Une décision qui donne «froid dans le dos»

La professeure Verushka Lieutenant-Duval, qui avait elle-même été impliquée dans une controverse de nature raciste l’automne dernier, a fortement critiqué l’absence de sanctions de l’Ud’O envers M. Attaran.

Rappelons que Mme Lieutenant-Duval avait été suspendue par l’institution scolaire pour avoir prononcé le «mot en N» dans un contexte éducatif pendant l’un de ses cours le 23 septembre dernier.

À lire aussi : Ce qu’on fait quand on utilise le «mot en n»

«Si Attaran s’en tire sans sanction, alors que ses propos sont racistes, et que moi, pour avoir fait mon travail, dans un cours où mon syllabus avait un avis annonçant qu’il y aurait des contenus sensibles au programme, cette position de l’UO fait froid dans le dos! […] Je suis absolument outrée!»

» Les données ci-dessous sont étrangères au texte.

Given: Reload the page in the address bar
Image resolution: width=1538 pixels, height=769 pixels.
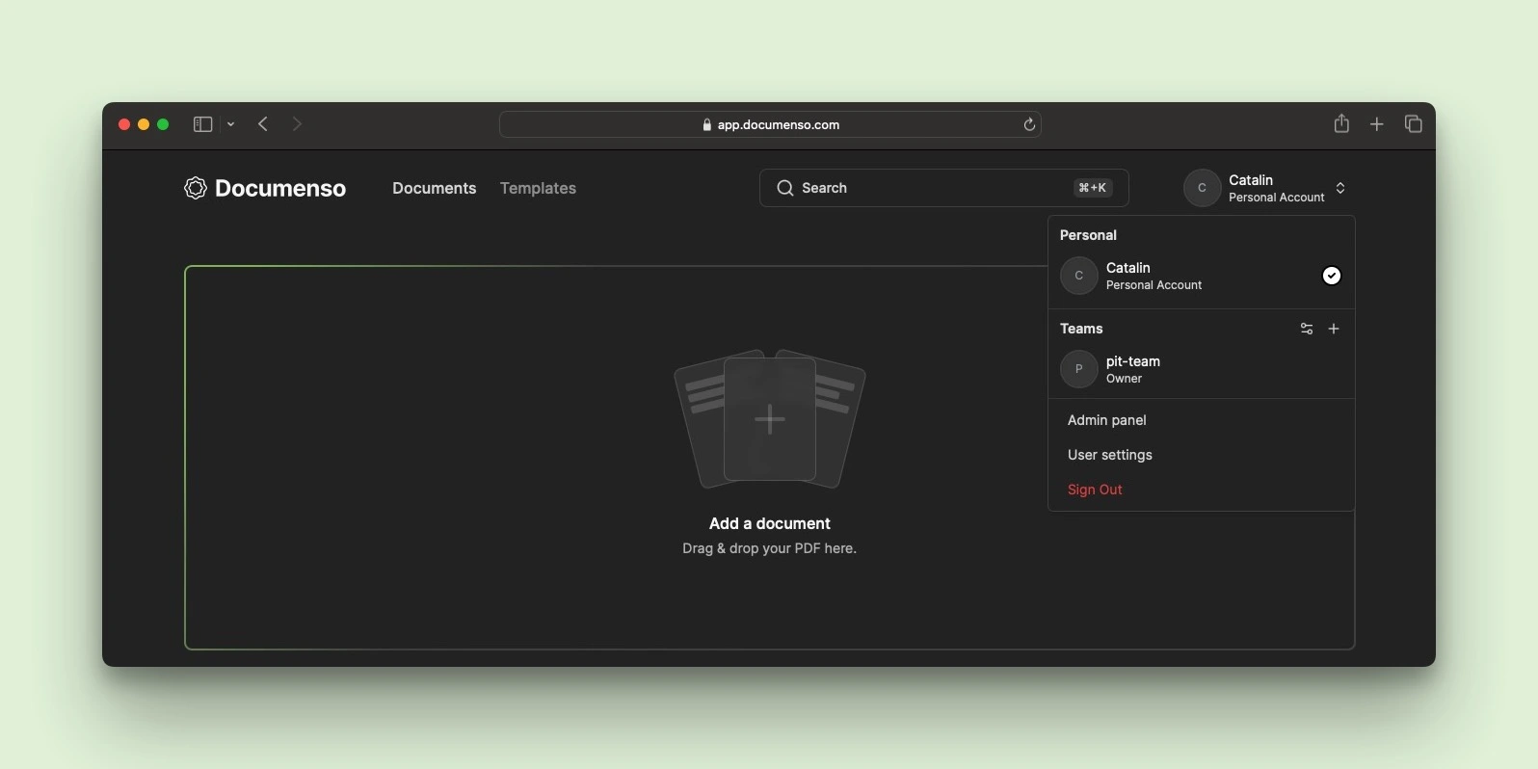Looking at the screenshot, I should tap(1029, 124).
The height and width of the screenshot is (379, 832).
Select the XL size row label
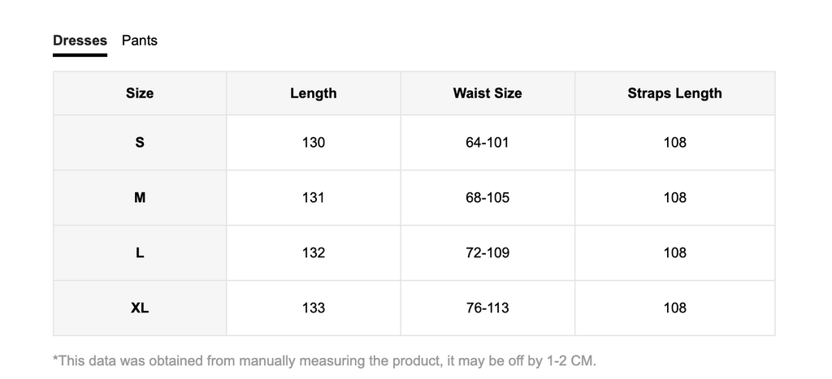click(140, 308)
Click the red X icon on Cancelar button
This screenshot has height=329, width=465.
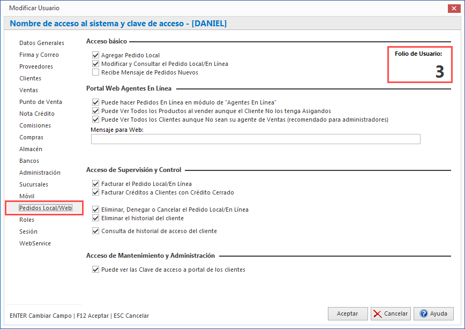(x=377, y=314)
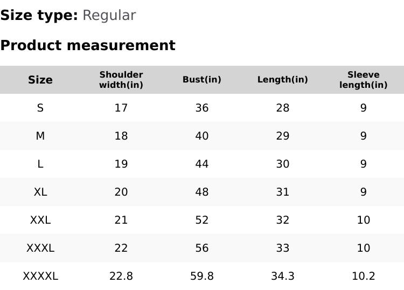Viewport: 404px width, 290px height.
Task: Click the Regular size type value
Action: coord(109,15)
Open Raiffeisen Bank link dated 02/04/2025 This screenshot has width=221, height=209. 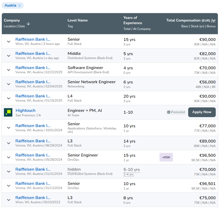coord(33,82)
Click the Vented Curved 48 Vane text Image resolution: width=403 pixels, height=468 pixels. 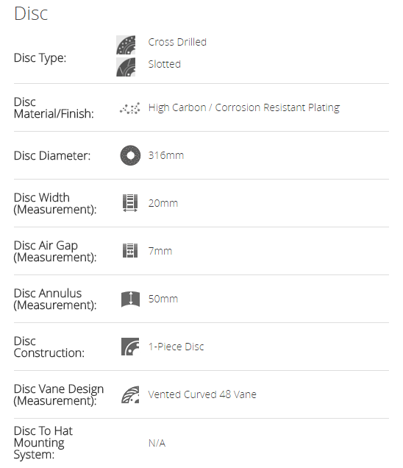[202, 394]
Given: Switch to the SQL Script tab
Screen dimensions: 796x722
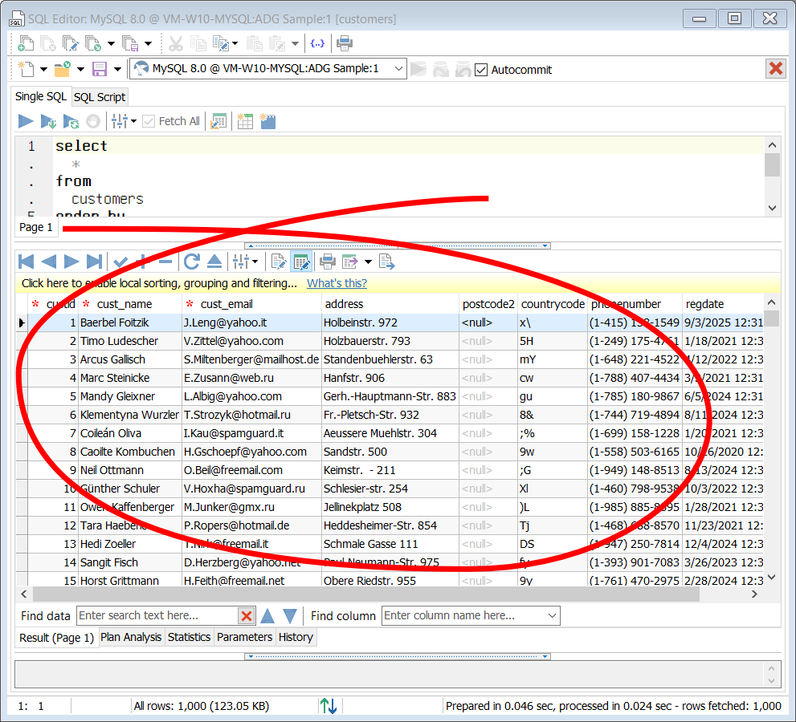Looking at the screenshot, I should point(100,96).
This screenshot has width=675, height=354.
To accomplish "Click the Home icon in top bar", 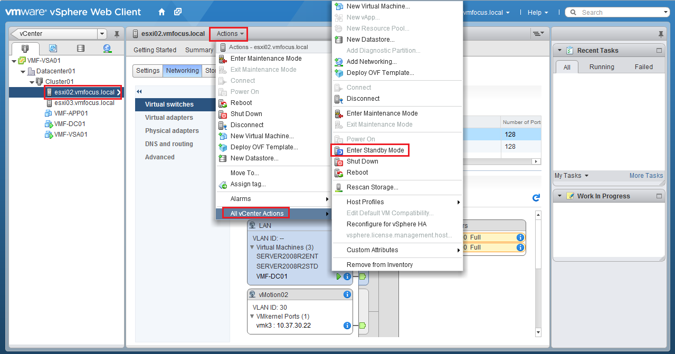I will [161, 12].
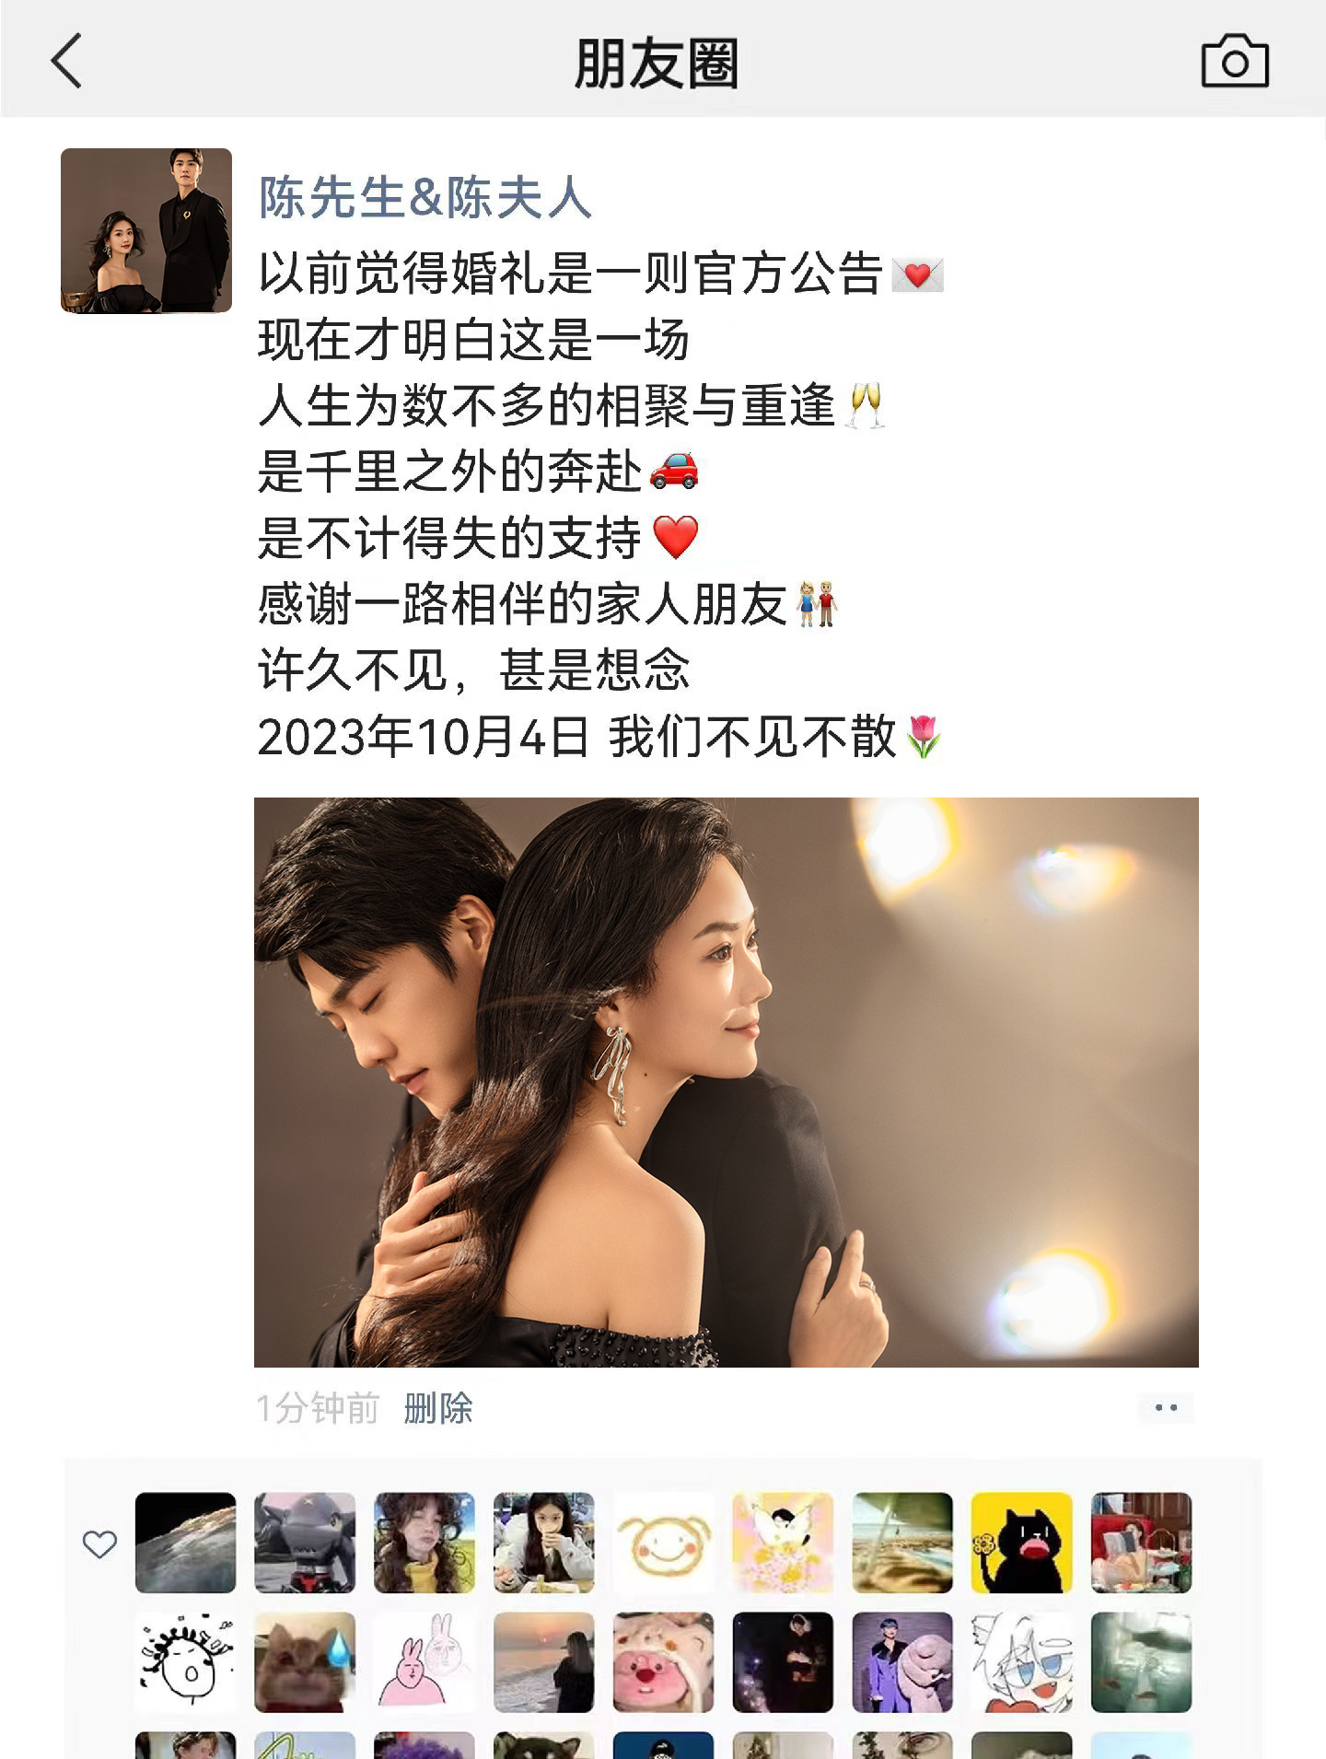The image size is (1326, 1759).
Task: Open the beach scene avatar
Action: [x=902, y=1543]
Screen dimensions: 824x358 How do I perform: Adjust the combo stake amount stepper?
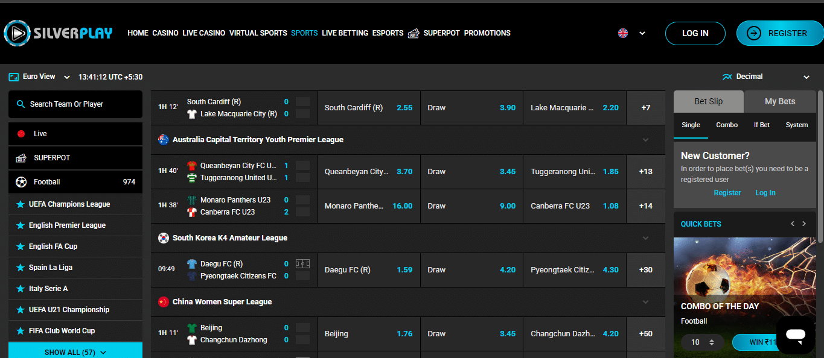[712, 342]
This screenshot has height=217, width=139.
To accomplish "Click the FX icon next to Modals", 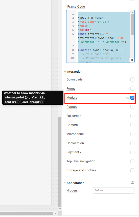I will tap(127, 98).
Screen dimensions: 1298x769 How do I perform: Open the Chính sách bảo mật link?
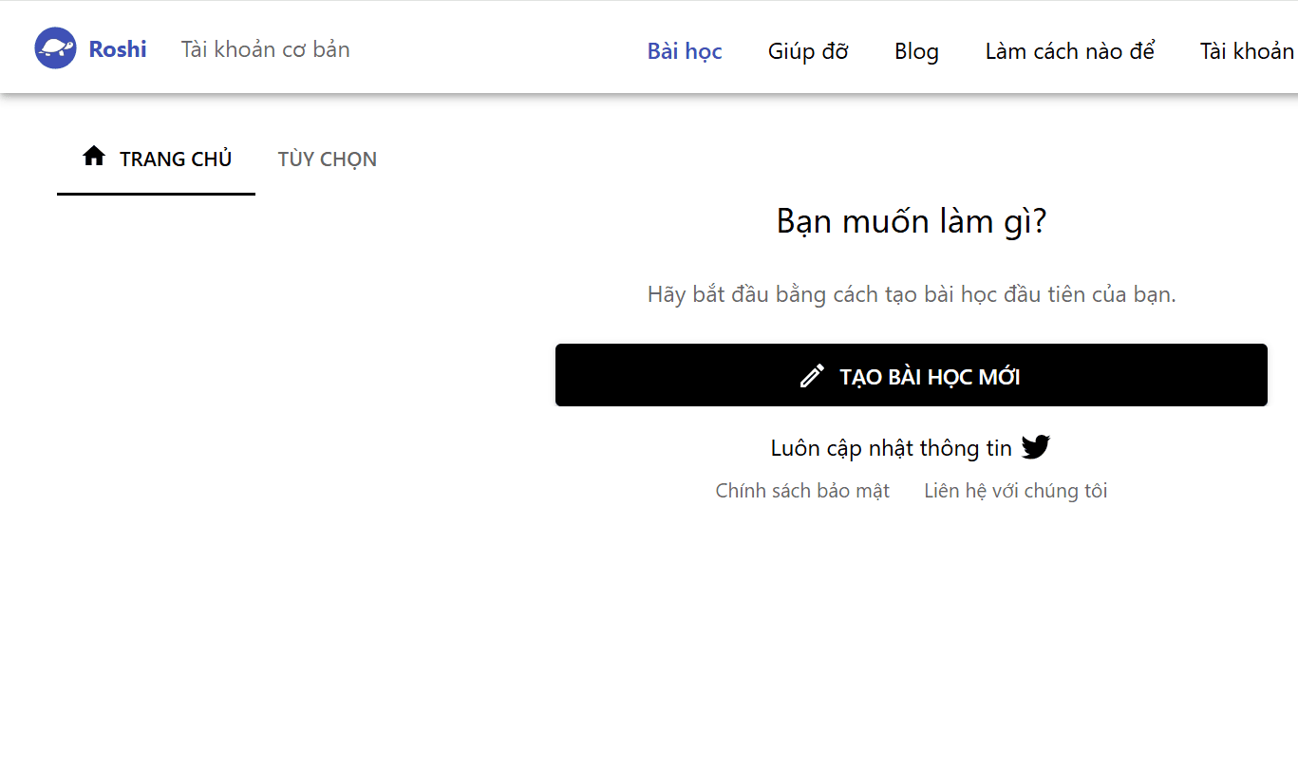pyautogui.click(x=802, y=490)
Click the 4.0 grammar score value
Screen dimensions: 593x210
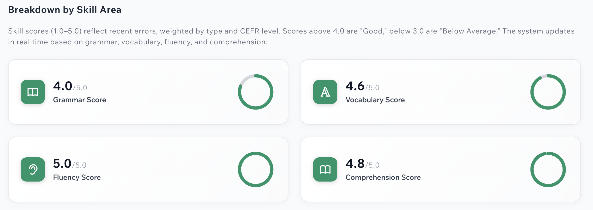click(63, 86)
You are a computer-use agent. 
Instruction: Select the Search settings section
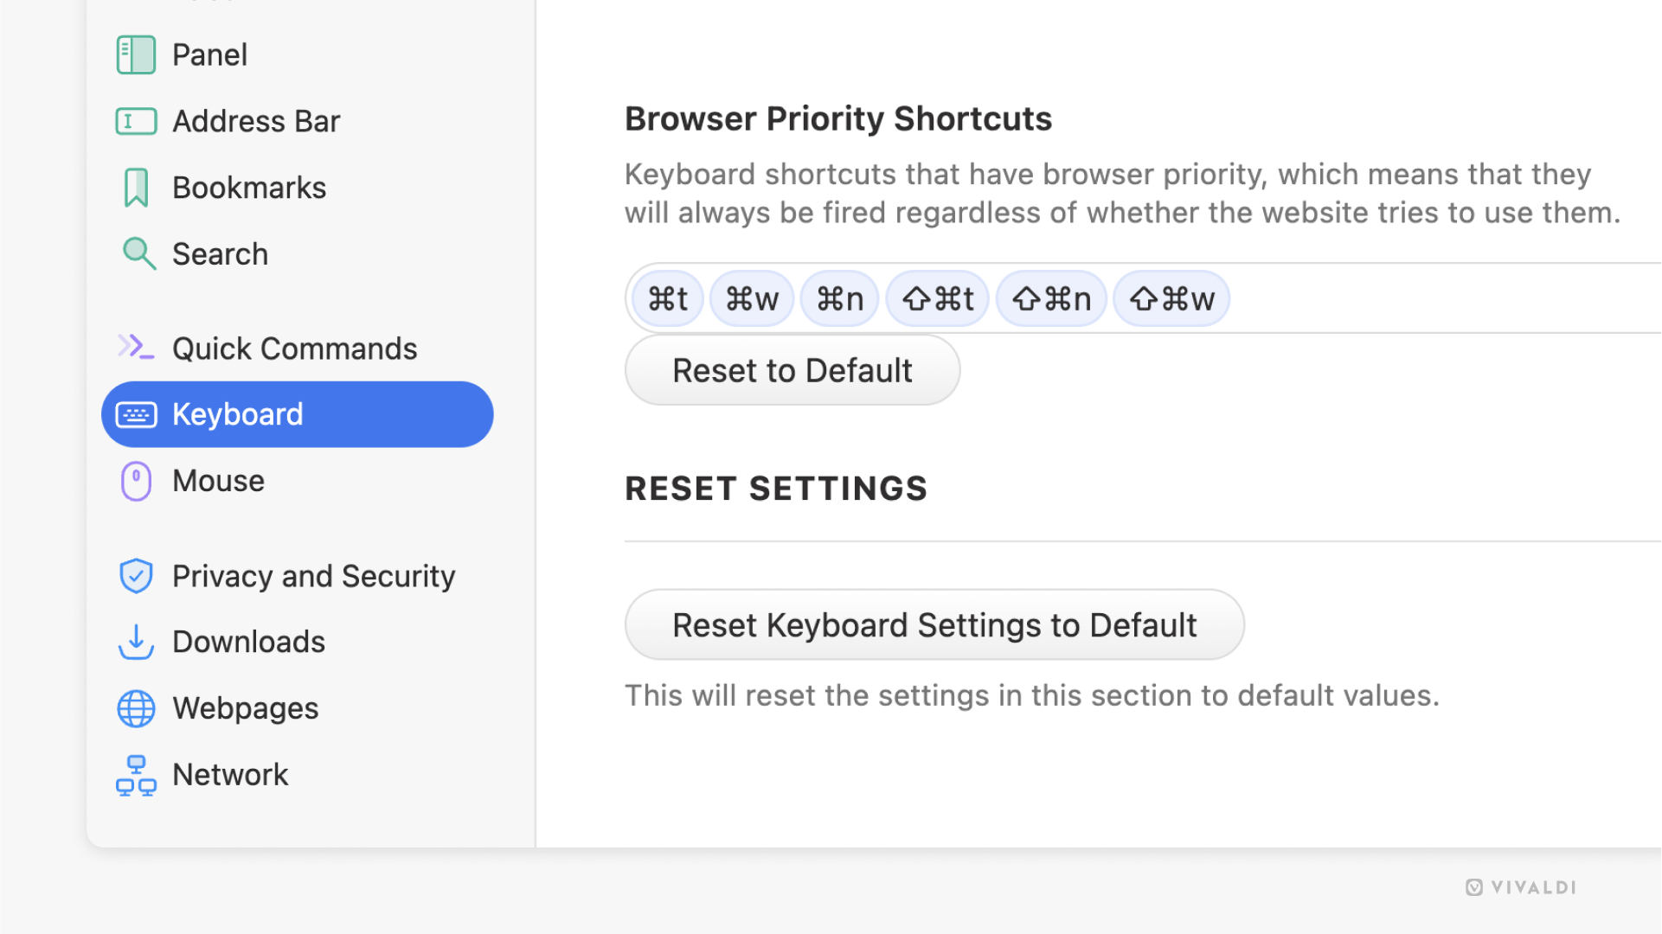click(219, 253)
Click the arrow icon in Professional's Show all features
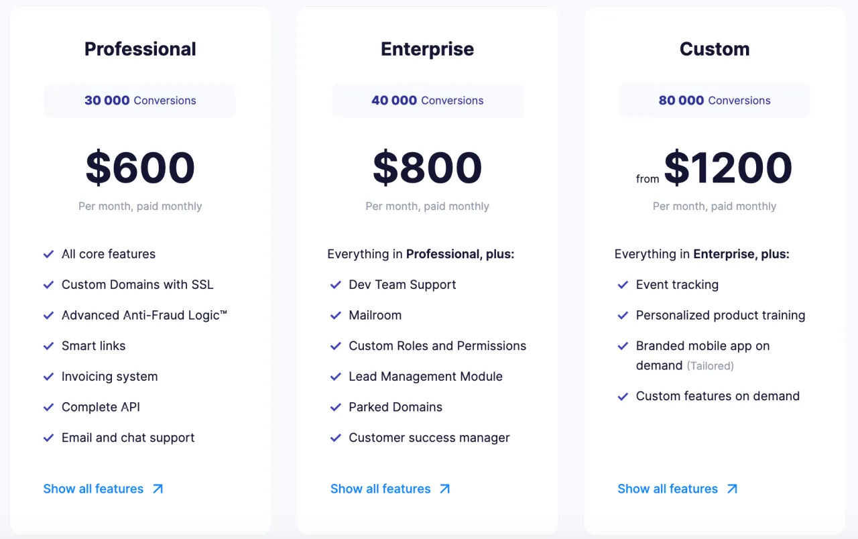This screenshot has width=858, height=539. 158,489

M. Attaran n’a pas tardé à répliquer à Mme Lieutenant-Duval par le biais de son compte Twitter, parlant d’«une femme blanche célèbre pour avoir utilisé le “mot en N”» qui dénonce «un homme appartenant à une minorité qui prend la parole pour s’opposer au racism

Le chef du PQ s’insurge de la réponse de M. Frémont, jugeant qu’il banalise la situation.

«À en croire le recteur Frémont, les expressions “suprémaciste blanc”, “nation spécialement raciste”, “cerveau desséché”, “lynchage médical”, “retardés” et le ciblage constant des Québécois seraient une forme de liberté d’expression normale, un comportement banal qui ne mérite pas de sanctions ni d’excuses. […] Amir Attaran pourra donc continuer son Québec-bashing et le déversement de toute sa haine antiquébécois en toute quiétude», a-t-il réagi.

Autant dans trois messages publiés sur Twitter que dans sa lettre, le recteur et vice-chancelier de l’Ud’O affirme que l’institution condamne «les propos vindicatifs, l’incivilité et les généralisations outrancières envers quiconque, spécialement ceux fondés sur ce que les gens sont, leur couleur, leur langue, leur origine ou toute caractéristique personnelle», ajoutant que «cela ne sert pas les valeurs de rigueur, de nuance et de tolérance que nous souhaitons transmettre à nos étudiantes et étudiants et que nous voulons partager avec toutes les communautés avec lesquelles nous travaillons quotidiennement».

«Je tiens à réaffirmer le profond attachement de l’Université d’Ottawa à l’endroit de la Francophonie, de la société québécoise et des communautés francophones du Canada», renchérit M. Frémont.

Quant au professeur Attaran, il a rajouté de l’huile sur le feu avec un autre commentaire sur Twitter à la suite de la sortie publique de l’Université, décochant une flèche envers le PQ et le Québec.

«Salut les péquistes, pas de chance. Vous ne recevrez pas d’excuses et je ne serai pas discipliné. Ce n’est pas parce que le Québec a une liberté académique inférieure (par exemple, l’affaire Andrew Potter) que les mêmes intimidateurs [browbeating] ethnocentriques produisent aussi des résultats en Ontario», a-t-il écrit dans l’un de ses nombreux gazouillis du jour.